-- Opening Marker --
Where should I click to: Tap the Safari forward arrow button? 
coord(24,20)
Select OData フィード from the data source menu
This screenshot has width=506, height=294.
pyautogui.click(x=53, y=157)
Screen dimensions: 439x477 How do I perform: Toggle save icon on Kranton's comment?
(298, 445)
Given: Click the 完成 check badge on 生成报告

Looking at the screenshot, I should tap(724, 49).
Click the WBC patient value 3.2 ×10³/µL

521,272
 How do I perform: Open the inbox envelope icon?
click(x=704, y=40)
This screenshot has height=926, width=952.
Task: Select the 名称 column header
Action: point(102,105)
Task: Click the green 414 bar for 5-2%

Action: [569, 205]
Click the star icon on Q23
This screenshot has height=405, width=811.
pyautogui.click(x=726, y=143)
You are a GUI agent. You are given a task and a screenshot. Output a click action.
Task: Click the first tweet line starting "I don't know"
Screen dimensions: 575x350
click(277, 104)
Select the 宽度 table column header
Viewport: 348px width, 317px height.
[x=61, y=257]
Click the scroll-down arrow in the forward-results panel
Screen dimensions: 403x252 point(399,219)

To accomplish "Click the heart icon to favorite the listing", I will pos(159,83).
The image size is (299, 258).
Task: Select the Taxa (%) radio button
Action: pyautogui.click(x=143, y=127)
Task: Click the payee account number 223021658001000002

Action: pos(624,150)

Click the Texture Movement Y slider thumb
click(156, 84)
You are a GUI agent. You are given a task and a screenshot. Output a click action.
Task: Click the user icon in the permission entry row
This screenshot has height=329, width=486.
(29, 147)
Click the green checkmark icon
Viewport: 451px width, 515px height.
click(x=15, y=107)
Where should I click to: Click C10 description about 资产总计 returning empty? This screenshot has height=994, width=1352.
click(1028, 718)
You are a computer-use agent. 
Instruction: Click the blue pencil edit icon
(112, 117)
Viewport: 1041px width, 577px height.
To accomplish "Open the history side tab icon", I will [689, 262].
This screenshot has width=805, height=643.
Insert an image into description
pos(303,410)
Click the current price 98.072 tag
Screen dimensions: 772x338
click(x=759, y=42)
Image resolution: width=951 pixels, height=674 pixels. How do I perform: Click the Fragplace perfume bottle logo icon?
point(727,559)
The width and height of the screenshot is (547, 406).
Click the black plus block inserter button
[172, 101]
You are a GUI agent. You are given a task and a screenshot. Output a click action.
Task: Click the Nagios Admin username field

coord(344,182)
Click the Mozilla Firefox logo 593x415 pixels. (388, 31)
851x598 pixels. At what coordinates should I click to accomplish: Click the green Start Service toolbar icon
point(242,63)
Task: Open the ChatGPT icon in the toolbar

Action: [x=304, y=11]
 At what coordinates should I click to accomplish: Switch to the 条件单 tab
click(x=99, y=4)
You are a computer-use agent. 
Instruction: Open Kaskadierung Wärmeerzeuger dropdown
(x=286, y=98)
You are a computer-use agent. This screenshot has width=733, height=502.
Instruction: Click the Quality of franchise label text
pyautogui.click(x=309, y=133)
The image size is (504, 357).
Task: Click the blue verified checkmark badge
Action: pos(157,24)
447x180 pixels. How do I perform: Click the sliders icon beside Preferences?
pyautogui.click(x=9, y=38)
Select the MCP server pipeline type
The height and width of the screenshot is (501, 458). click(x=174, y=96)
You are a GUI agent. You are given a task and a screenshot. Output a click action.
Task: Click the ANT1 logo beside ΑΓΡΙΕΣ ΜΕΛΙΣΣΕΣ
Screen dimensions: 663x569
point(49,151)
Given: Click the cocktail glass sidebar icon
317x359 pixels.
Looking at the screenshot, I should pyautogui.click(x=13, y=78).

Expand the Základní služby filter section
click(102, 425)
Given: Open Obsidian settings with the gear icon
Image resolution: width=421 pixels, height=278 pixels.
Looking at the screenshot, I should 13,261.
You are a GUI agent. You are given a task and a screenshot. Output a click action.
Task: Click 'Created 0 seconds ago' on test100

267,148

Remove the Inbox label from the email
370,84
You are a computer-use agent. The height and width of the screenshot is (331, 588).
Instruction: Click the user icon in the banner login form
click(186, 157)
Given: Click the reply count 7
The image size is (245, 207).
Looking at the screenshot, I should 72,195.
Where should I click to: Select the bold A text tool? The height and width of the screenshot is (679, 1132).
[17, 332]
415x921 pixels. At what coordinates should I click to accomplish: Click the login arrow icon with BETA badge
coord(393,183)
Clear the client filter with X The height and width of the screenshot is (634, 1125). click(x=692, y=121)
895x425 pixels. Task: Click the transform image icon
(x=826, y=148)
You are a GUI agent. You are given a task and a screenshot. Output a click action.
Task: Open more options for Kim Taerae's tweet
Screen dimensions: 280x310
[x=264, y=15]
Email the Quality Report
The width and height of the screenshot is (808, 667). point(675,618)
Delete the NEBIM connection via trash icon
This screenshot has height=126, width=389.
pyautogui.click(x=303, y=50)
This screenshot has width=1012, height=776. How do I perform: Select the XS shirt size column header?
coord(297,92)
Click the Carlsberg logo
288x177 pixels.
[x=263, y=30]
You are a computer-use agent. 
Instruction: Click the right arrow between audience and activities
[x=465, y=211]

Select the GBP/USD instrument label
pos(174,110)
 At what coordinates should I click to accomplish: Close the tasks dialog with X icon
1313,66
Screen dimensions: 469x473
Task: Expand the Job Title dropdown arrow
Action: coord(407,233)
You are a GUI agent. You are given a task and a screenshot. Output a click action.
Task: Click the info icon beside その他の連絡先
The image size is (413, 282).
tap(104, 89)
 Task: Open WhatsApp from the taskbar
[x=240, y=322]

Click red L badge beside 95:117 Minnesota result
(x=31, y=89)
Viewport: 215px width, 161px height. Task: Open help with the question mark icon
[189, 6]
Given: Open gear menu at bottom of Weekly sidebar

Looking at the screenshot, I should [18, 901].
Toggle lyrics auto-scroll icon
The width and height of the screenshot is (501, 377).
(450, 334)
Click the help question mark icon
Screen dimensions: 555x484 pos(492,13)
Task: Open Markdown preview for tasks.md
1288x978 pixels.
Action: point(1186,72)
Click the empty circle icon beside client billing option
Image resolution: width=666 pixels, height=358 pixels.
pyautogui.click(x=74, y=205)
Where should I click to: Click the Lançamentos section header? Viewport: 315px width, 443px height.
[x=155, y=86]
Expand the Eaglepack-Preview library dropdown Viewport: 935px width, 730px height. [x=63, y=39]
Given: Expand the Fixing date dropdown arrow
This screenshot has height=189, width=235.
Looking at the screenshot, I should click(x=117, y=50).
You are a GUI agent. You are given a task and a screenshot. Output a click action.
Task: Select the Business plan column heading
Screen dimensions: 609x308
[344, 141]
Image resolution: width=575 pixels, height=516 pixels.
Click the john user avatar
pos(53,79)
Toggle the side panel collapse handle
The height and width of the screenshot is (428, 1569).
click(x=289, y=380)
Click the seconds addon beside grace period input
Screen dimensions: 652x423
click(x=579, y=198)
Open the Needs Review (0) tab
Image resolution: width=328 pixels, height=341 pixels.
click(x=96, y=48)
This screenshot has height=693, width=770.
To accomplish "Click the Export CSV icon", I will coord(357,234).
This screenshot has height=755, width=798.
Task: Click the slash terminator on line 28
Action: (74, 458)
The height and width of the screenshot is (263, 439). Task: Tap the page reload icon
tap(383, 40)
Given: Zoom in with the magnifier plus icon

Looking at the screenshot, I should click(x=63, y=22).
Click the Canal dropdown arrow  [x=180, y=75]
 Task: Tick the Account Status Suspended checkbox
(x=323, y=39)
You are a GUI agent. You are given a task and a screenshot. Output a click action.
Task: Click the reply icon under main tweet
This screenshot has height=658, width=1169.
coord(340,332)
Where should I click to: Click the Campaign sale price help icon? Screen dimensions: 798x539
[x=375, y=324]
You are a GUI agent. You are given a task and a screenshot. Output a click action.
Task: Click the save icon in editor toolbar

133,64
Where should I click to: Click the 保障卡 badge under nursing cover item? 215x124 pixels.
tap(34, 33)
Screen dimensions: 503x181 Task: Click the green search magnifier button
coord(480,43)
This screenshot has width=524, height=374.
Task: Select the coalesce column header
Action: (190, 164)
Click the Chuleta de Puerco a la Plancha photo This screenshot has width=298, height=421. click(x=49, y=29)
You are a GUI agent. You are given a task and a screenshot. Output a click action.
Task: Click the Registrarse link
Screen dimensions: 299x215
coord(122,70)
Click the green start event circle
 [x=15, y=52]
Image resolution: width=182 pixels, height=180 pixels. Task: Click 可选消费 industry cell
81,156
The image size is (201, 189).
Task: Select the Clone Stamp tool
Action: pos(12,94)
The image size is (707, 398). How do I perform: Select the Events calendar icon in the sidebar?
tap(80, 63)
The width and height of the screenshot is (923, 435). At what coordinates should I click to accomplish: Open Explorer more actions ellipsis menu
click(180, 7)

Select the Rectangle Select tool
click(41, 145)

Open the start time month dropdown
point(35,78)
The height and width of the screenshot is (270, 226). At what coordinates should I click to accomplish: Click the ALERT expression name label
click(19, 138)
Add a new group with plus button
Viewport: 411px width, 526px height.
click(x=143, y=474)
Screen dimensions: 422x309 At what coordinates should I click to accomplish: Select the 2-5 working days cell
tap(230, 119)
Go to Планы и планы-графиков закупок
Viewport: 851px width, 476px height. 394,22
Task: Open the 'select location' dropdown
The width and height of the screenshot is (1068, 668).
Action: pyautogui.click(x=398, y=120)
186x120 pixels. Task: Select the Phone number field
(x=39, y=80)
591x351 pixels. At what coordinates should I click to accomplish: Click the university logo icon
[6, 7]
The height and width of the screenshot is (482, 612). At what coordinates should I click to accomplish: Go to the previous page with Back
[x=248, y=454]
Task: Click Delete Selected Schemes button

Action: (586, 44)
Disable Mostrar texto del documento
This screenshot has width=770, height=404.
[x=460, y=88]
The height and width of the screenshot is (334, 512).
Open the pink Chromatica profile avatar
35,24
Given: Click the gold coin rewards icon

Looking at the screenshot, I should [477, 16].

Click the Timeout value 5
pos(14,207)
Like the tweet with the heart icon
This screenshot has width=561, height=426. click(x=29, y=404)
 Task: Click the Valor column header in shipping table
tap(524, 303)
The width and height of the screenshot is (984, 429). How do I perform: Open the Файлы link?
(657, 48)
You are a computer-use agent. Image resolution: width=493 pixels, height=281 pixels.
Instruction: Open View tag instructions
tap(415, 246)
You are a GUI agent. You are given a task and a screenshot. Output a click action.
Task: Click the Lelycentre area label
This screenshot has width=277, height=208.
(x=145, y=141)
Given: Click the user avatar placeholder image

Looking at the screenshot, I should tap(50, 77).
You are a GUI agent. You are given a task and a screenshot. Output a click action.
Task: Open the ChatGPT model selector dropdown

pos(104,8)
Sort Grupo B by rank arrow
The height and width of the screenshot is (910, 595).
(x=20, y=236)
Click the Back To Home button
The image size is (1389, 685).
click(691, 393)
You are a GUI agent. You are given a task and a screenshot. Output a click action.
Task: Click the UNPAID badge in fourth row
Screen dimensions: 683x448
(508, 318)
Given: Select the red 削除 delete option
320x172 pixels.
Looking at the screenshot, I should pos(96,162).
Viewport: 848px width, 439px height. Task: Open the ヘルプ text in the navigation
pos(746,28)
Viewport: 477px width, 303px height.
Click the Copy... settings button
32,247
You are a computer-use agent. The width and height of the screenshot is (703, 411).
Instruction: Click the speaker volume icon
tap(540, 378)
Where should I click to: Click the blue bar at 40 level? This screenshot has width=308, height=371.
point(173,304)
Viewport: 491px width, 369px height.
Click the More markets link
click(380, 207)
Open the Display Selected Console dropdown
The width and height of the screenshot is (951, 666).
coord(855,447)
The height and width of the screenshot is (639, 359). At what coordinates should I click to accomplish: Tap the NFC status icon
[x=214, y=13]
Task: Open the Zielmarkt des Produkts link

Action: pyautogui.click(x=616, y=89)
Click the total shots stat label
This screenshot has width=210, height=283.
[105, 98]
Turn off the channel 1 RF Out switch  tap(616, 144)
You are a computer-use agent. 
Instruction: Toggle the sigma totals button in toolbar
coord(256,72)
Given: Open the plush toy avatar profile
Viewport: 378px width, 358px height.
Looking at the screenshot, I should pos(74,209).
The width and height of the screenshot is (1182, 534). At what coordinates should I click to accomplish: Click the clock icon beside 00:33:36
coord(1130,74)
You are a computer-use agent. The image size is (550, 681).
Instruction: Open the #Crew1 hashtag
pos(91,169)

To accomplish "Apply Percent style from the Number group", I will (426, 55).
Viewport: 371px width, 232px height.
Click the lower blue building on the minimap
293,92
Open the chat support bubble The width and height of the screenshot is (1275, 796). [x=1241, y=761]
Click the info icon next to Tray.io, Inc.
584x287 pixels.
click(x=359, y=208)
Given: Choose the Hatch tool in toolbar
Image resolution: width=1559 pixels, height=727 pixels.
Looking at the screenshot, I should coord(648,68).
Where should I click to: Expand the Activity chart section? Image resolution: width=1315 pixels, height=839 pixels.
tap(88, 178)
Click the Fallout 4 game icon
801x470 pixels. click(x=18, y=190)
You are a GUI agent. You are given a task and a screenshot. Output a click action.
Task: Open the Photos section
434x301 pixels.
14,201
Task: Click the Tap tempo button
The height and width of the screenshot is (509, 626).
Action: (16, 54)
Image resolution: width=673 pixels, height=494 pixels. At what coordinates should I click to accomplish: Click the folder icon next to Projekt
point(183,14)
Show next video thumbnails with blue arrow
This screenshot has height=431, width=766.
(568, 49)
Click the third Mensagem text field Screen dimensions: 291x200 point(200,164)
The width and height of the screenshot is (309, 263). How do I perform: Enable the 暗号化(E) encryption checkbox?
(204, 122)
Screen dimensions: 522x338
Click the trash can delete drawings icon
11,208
-- Closing Marker --
After you work out how many lines in the material hold the word "reply", please respond with that number alone.

Result of the exercise =
2